Last full review/revision May 2021| Content last modified May 2021

Electrocardiography (ECG) is a useful adjunct to other pulmonary tests because it provides information about the right side of the heart and therefore pulmonary disorders such as chronic pulmonary hypertension and pulmonary embolism.

(See also Electrocardiography in cardiovascular disorders.)

Chronic pulmonary hypertension leading to chronic right atrial and ventricular hypertrophy and dilation may manifest as P waves of higher amplitude (P pulmonale) and ST-segment depression in leads II, III, and aVF; rightward shift in QRS axis; inferior shift of the P wave vector; and decreased progression of R waves in precordial leads.

Chronic obstructive pulmonary disease (COPD) patients commonly have low voltage due to interposition of hyperexpanded lungs between the heart and ECG electrodes.

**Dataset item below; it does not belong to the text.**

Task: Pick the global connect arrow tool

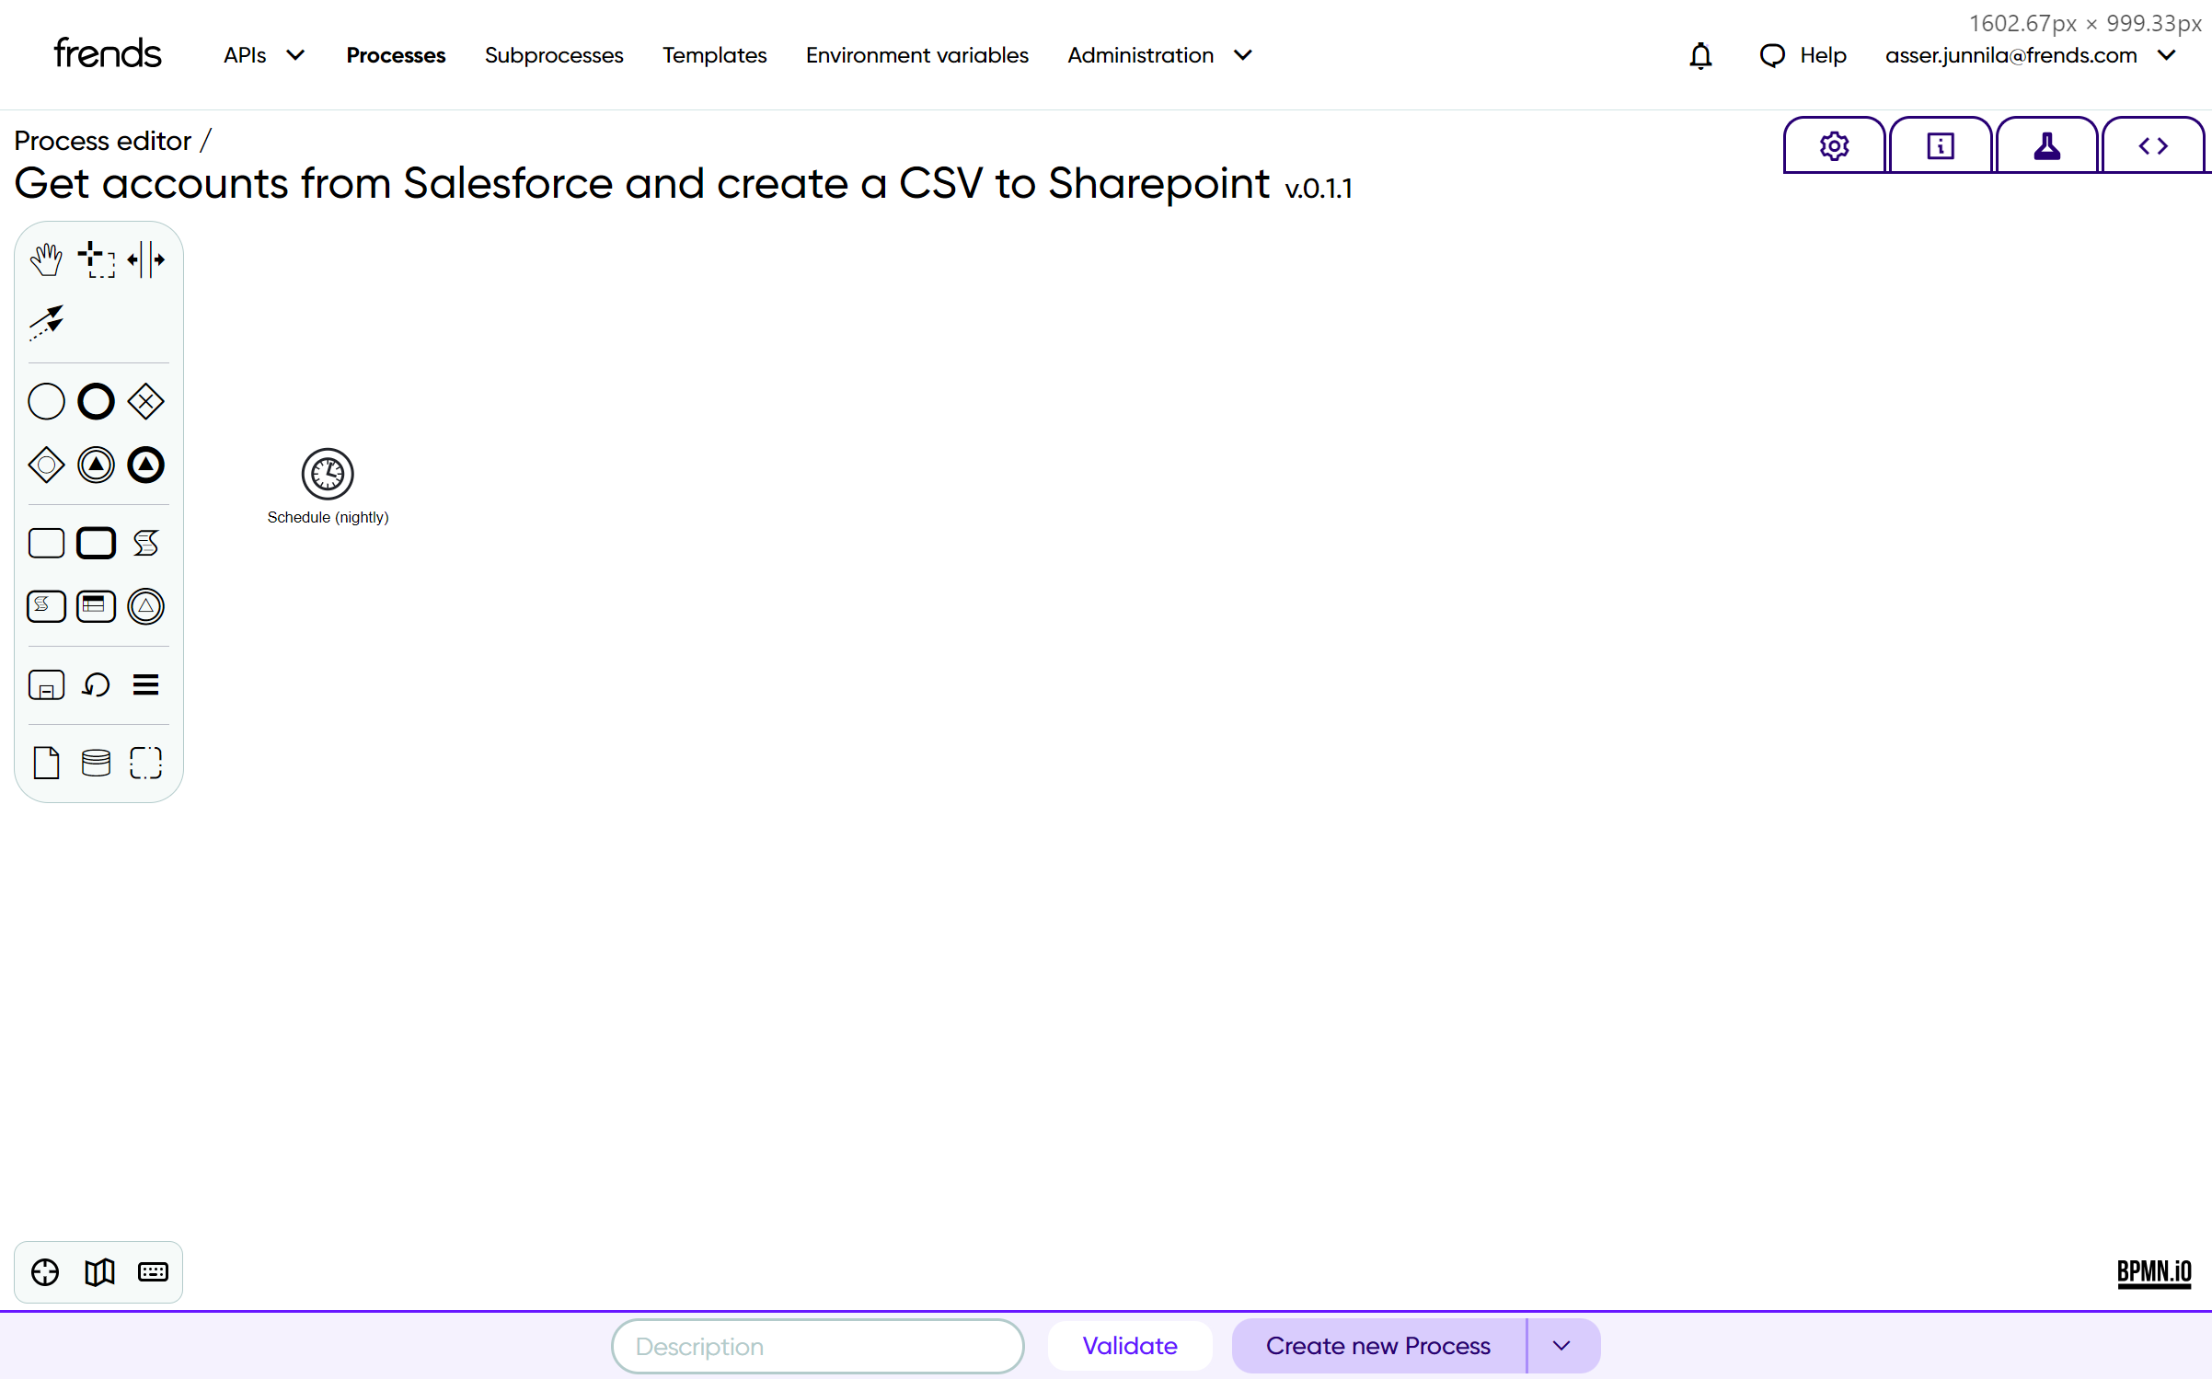Action: click(x=46, y=322)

Pulmonary embolism (submassive or massive) may cause acute right ventricle overload or failure, which manifests classically (but not commonly) as right axis deviation (R > S in V1), with S-wave deepening in lead I, Q-wave deepening in lead III, and ST-segment elevation and T-wave inversion in lead III and the precordial leads (S1Q3T3 pattern). Right bundle branch block also sometimes occurs. Sinus tachycardia is the most common ECG finding in pulmonary embolism.